This gap doesn't shrink even when women earn more or have higher degrees. Education or income doesn't level the playing field at home. Women are still expected to manage the house, while men are seen as“helping”, a word that quietly suggests the work is not really theirs to do.
It's not just about mopping floors or cooking dinner. The real weight lies in the mental load: keeping track of birthdays, remembering to buy soap, booking doctor appointments, managing school forms. It's a constant, invisible job. Many women say this silent planning is more draining than the chores themselves.

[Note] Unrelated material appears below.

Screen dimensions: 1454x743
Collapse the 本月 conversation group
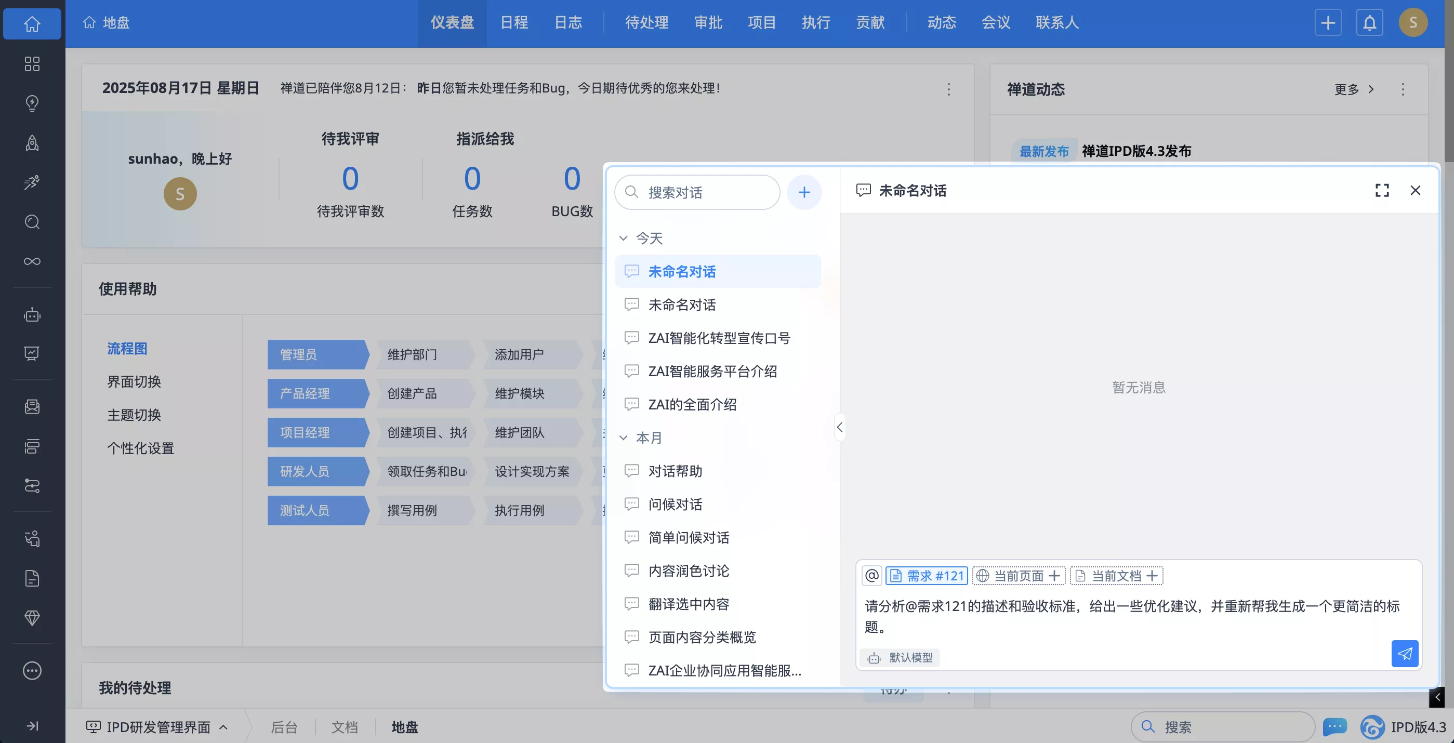[x=623, y=438]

Read Also How One Kashmiri Girl's Strength Inspired an Entire Village The Role of Mindfulness in KashmirThe consequences are serious. The imbalance causes resentment and fatigue. It strains relationships and forces women to scale back on their careers. It affects sleep, health, and emotional well-being. On the flip side, research shows that couples who split household work equally enjoy better relationships, more intimacy, and lower chances of divorce.
So how do we fix it?
It starts with changing how we think and talk. Men aren't“helping” at home, they're sharing responsibility. Emotional labor must be counted as real work. Kids need to see both parents folding laundry or packing lunches, not just one. Schools and media must stop reinforcing the idea that women are naturally better at caregiving.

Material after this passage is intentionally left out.